文字書きとはいえない

小説を書き上げるまでの記録

BLは虚構だから面白い。

最近、小説ばかり読んでいる。

先週読んだ本、柴田よしき「聖なる黒夜 上・下」が大当たりだった。ちょっと前に「囀る鳥は羽ばたかない」を再読したのだけれど、その勢いで読んだからだろうか。


以前読んだ「李歐」もそうだけれど、あたしは主人公が堕ちていく話が好きだ。女の人が「堕ちていく」のは大嫌いなのに、男の人が「堕ちる」のが好きなのはどうしてなんだろう。女性である自分とは絶対的に違う存在だから、どれだけ生々しく描かれていても虚構としか感じないのかもしれない。本当は存在しているかもしれない世界だとしても。悪く言えば「対岸の火事」というか。「堕ちていく」こと自体、美化して見えてるんだと思う。


昔、ある商業作家さんの小説の二次小説を書いたことがあった。

主人公(男・受)は報われない恋をしていて(相手はもちろん男・攻)、それを隠しながら友人として付き合って来た。

けれど、長年の報われない悲しさに主人公はある日とうとう姿を消してしまう。

実直で純粋で鈍感な攻めは、いなくなった理由に気付きさえせずに、主人公を見つけ出して引き戻してしまう。このとき、主人公は「堕ちて」いたんだけれど、もちろん攻めはその理由にも気づかないまま「まともな世界」に戻そうとする。

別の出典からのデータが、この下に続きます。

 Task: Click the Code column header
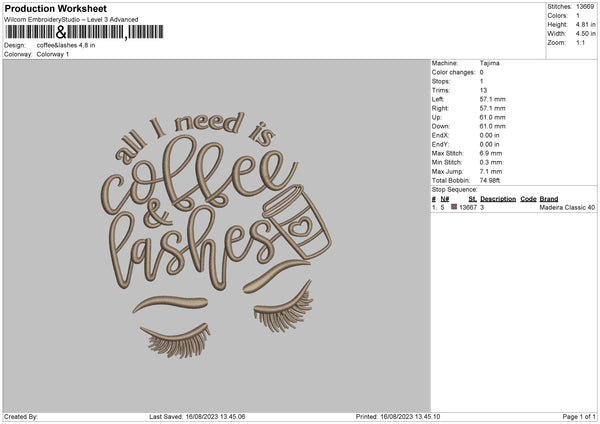pyautogui.click(x=528, y=199)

どこまでも汚れを知らない攻めと、汚れきってしまった自分。もう、以前のようには過ごせるはずがなく、ふたりは悲しい結末を迎えてしまう。


あたしは、この作品の二次創作で主人公の「堕ちていた日々」を妄想して書いていた。どんな相手にどんなふうに犯されていたのか。主人公はどんな気持ちでそれを受け入れていたのか。穢されていく自分を俯瞰しながら、自分から手放したものをそれでもまだ求めてしまう、どこかでまだ相手が来てくれるんじゃないかと期待してしまう自分を嫌悪する主人公が書きたかったのだ。

綺麗なままの攻めと対峙したときの絶望とか嫉妬とか憎しみとか、愛情とか。そういうのを書きたくて書いていた。


何が言いたかったのかさっぱりわからないのだけれど、要するにあたしは「薄暗い話」が好きだということだ。もちろんハピエンも読むけれど、特にBLは薄暗い方がいい。救いがない方がいい。

BLは自分の女性という「性」が作り出すナマモノを見ずに済む世界だからこそ、好きでたまらないのだと思う。

そして、もしかしたらあたしも「堕ちる」ことを望んでいるのかもしれない。あの主人公みたいに。